The walls are closing in, and most people are too busy scrolling to see it happen. All across Europe the internet is being reshaped, not by new ideas or better technology, but by censorship that no longer asks for permission. What started as a narrow strike against Russian media has turned into a wide net that keeps spreading. Entire platforms vanish from the web, not because they broke laws, but because someone somewhere decided they should. The reach is no longer limited to propaganda channels. It now sweeps through news outlets, video servers, even decentralized platforms that once promised independence. The most frightening part is how quietly it moves, how fast it spreads, and how normal it is starting to feel.

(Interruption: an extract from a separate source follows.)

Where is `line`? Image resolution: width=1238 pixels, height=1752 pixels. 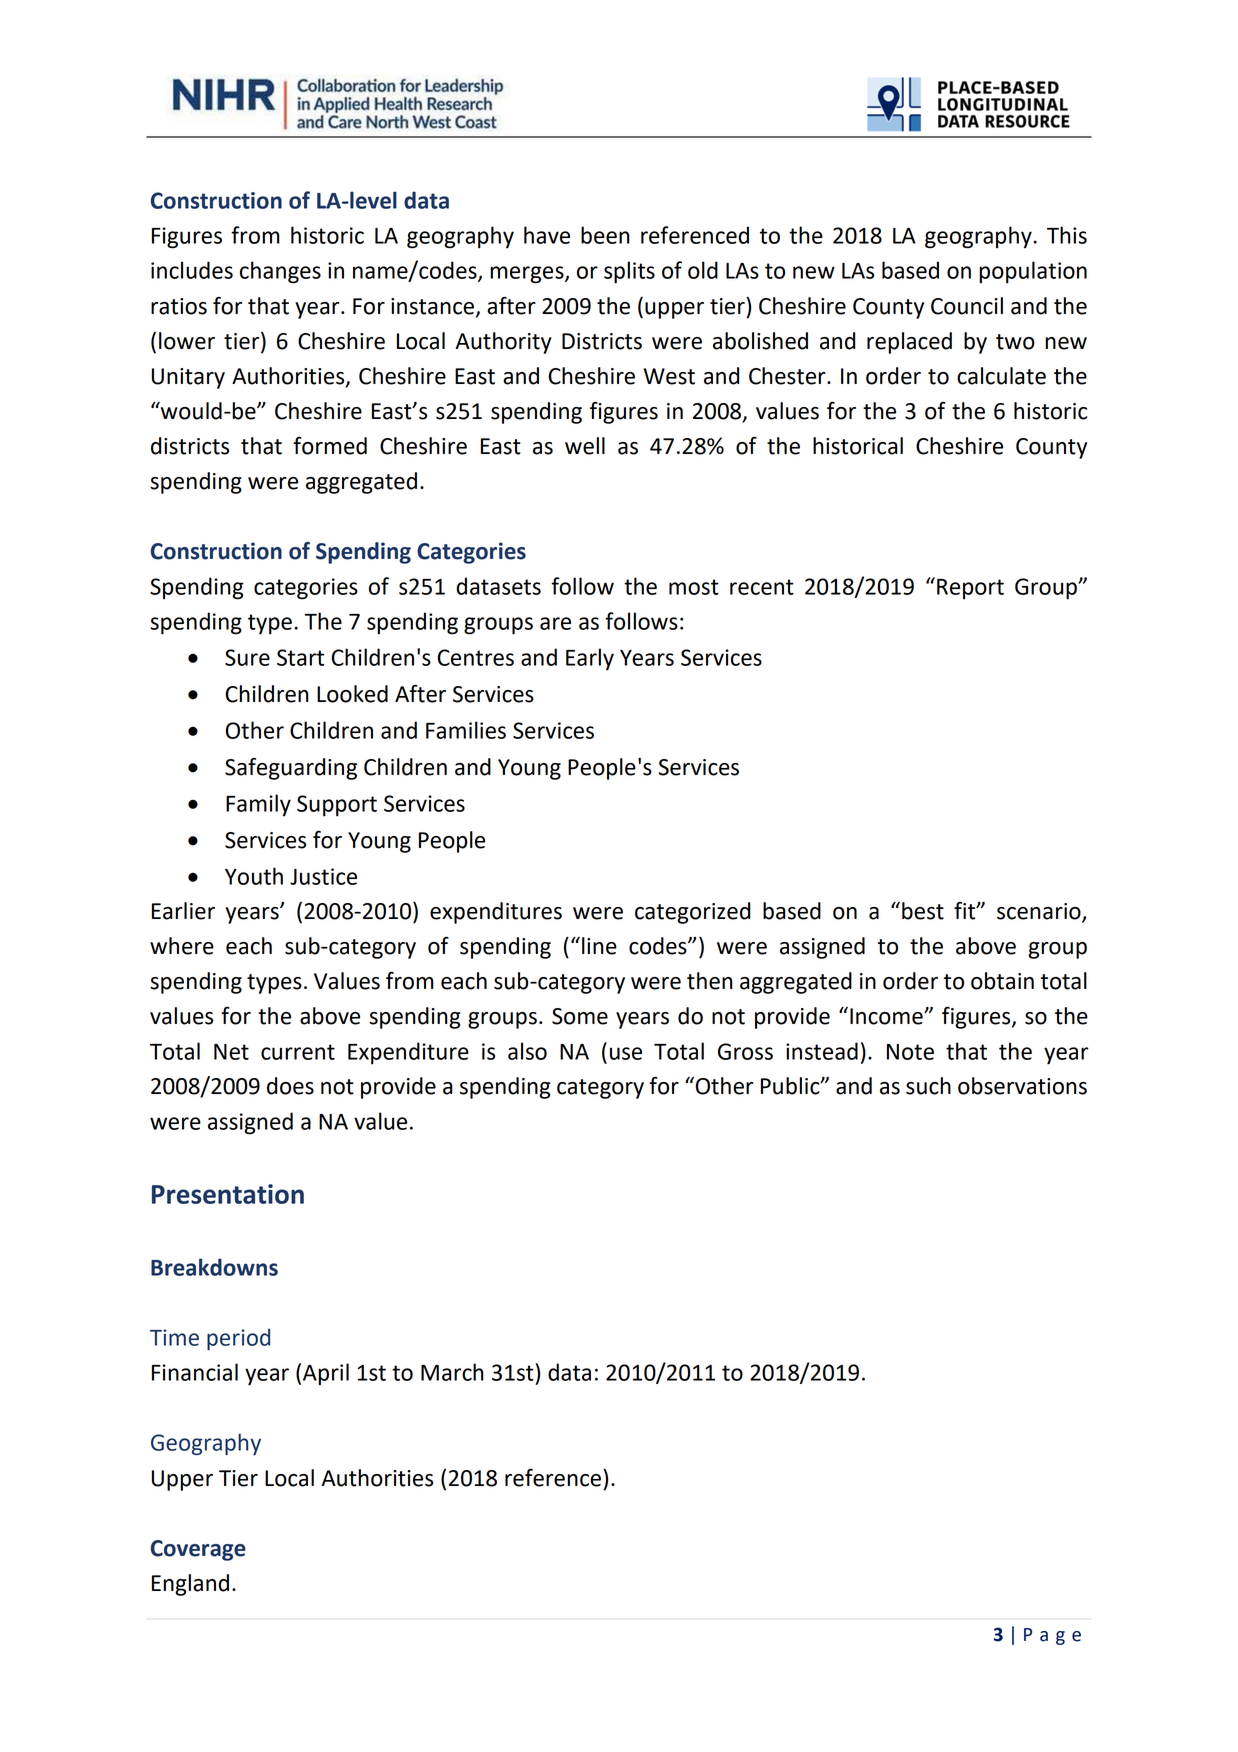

“The sanctions cover all means for transmission and distribution, such as via cable, satellite, IPTV… websites and apps,” said Johannes Bahrke, spokesman for the European Commission. “All relevant licenses, authorizations, and distribution arrangements are suspended.” Source: https://www.rferl.org/a/russia-rt-sputnik-eu-access-bans-propaganda-ukraine-war/32803929.html
RT.com and Sputnik are still banned officially across the EU, yet enforcement looks different depending on where you are. In some places you can reach them without effort. In others, like Spain or Romania, internet providers have cut them off completely, rerouting traffic into dead ends. Digi, one of Romania’s biggest networks, has blocked RT’s servers so tightly that only foreign proxies can open the site. These moves are rough, deliberate, and multiplying. Source: https://www.rferl.org/a/russia-rt-sputnik-eu-access-bans-propaganda-ukraine-war/32803929.html
The dragnet has already reached further. Rumble, which is not banned, is now being squeezed in Spain and Romania after someone streamed a soccer game. That excuse hides the real problem: platforms can be cut off in a heartbeat with no clear rules or notice, and the people using them are left stranded. The test blocks on Rumble show how fragile open access has become.
Cloudflare is facing the same pressure. La Liga in Spain has pushed for full blocks of Cloudflare IP ranges to kill off pirated sports streams. But Cloudflare does not host only streams. It carries thousands of normal sites, from news outlets to small creators, and those are swept up too. The result is more collateral damage, less accountability, and fewer places left untouched.
The EU’s new consumer protection rules now let regulators block sites without courts or hearings, citing risks as broad as fraud or “misinformation.” That net is wide enough to catch almost anything, from crypto forums to foreign news sites. The tools are built. The legal cover is ready. The appetite for control is only growing.
If this path holds, Odysee, PeerTube, and other decentralized hubs will be the next to fall. Crypto projects flagged as risky will disappear. Foreign outlets that do not fit Brussels’ narrative will fade from screens. And all of it will happen in silence, one block at a time.
This is not about protecting the public. It is about managing them. And the longer people shrug and adapt, the easier it becomes for governments to tighten the filter until only approved voices are left. The question is no longer if Europe is censoring the internet. The question is how much more people will lose before they finally resist.